Tuesday, April 25, 2017

Cooking Class 4: A Matter of Taste

In this class I will be tackling the issue of flavors. Understanding how flavors work together will go a long way toward feeling confident when experimenting with cooking.

There are five main flavors that the tongue can discern: Sour, sweet, bitter, savory and salty. There are a ton of tongue "maps" out there claiming that sections of the tongue only taste certain flavors, but that is not true. There are receptors all over the tongue (taste buds) and they appear to be randomly placed, mixing different abilities all over the tongue, rather than "just sweet" or "just salty".

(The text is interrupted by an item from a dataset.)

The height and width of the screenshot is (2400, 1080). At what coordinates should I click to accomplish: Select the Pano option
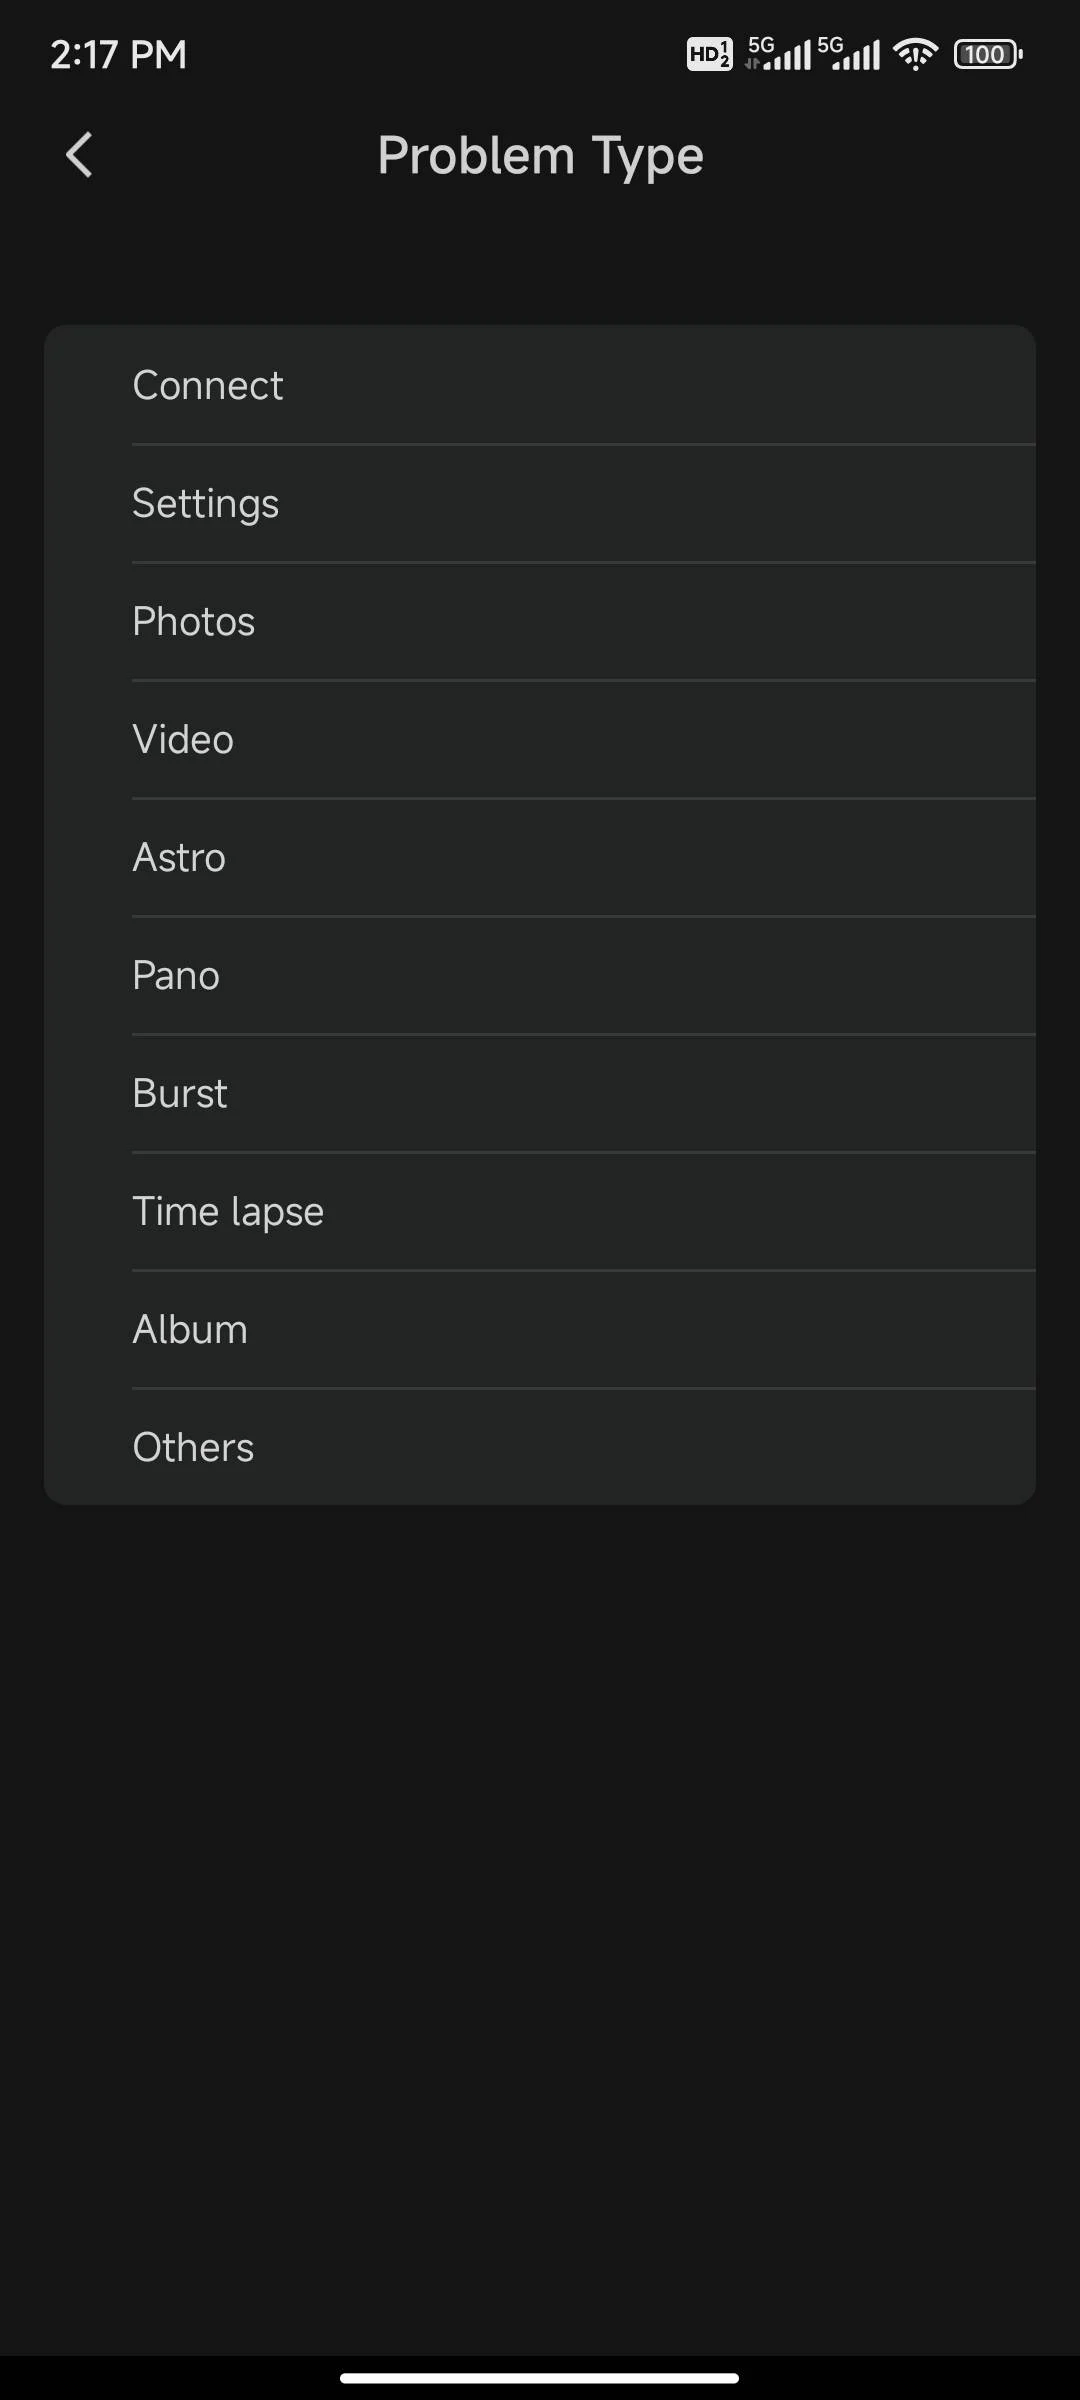point(540,976)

Each of these flavors affect the others in different ways.  When I was a little girl, I would watch my Grandmother make applesauce when there were apples in season. She would simmer the peeled apples until they were soft, then squish them through a cone shaped strainer. When the bowl was filled with the light colored fruit, she would add a pinch of salt. When I said "ewww!" because my four year old brain didn't understand how salt and sweet could ever go together, she would give me a spoonful of the unseasoned applesauce, and then another with a bit of salt in it. It was amazing how that teeny bit of sodium would bring out the sweetness and flavor of the apples. They actually tasted more like apples with that little pinch of salt. I suppose that was my very first revelation about how flavors work with each other to make a better one together.
Try it yourself. If you don't have unsweetened applesauce on hand, try a little salt on your cantaloupe  or other melon. This is one of the reasons salted caramel has become so popular, because the salty and sweet play off of each other so well.
Salt is also good at combating bitter flavors. A bitter flavor is not sour. Bitter is the flavor found in many greens and also in things like citrus pith (the white part between the peel and the fruit). Bitter flavors are believed to be distasteful to us as protection against poisonous plants in the wild, as many poisonous fruits and vegetation will have a bitter taste to it. Salt will trick your taste buds by attaching to the receptors that sense bitter.

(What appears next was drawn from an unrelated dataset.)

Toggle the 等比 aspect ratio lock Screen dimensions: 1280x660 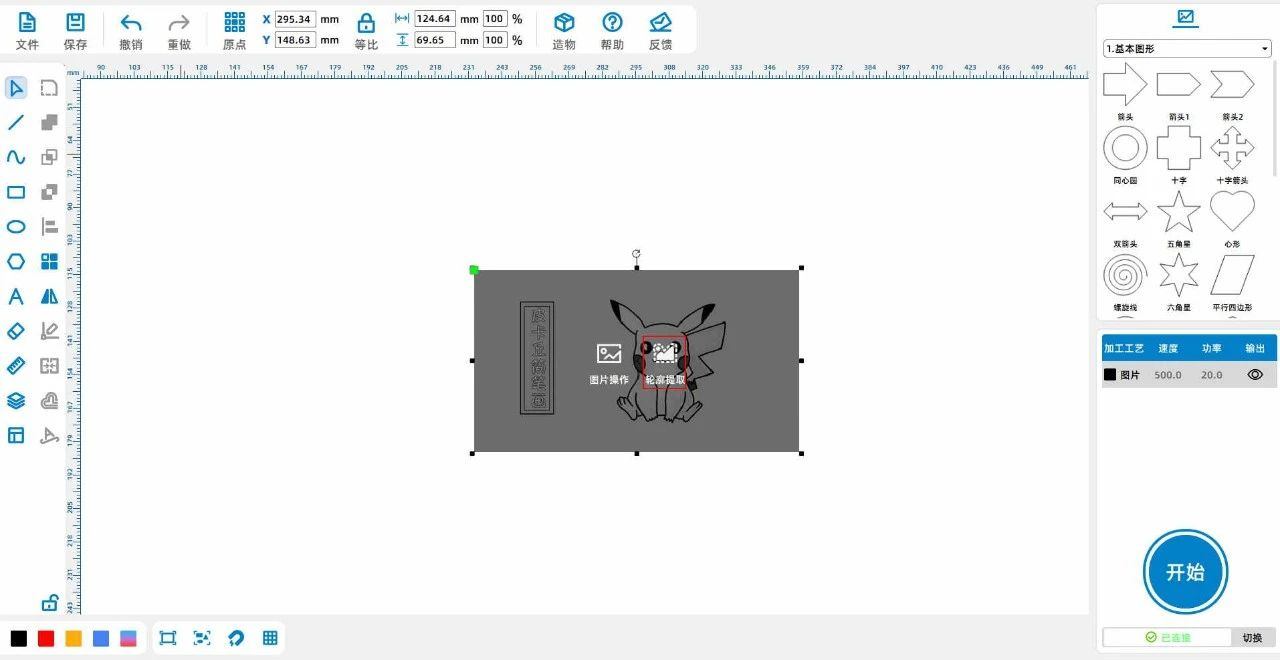tap(366, 24)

Some cooking styles require a balance of all of the flavors, and I think that is always a good place to start when you are wondering what seasoning a dish needs. Is your red sauce too acidic? Adding a little sweet (I use carrots in the mirapoix) and a bit of savory (the anchovy paste) brings all of the flavors in line to create a full flavored dish.
One of the most important pieces of advice I have ever been given is to taste your food as you go. There are some recipes that I have done so many times that I omit that step, but even then, it is always a good plan to give it a try before serving it.
Your assignment, should you chose to accept it, is to experiment combining these basic flavor components. Take out some sugar, vinegar, soy (a good savory condiment), salt and something bitter, like endive or other bitter green. Try different combos with the bitter, or try them with a slice of sweet melon to experiment further. Really try to get a feel for how the flavors play with (or against) one another.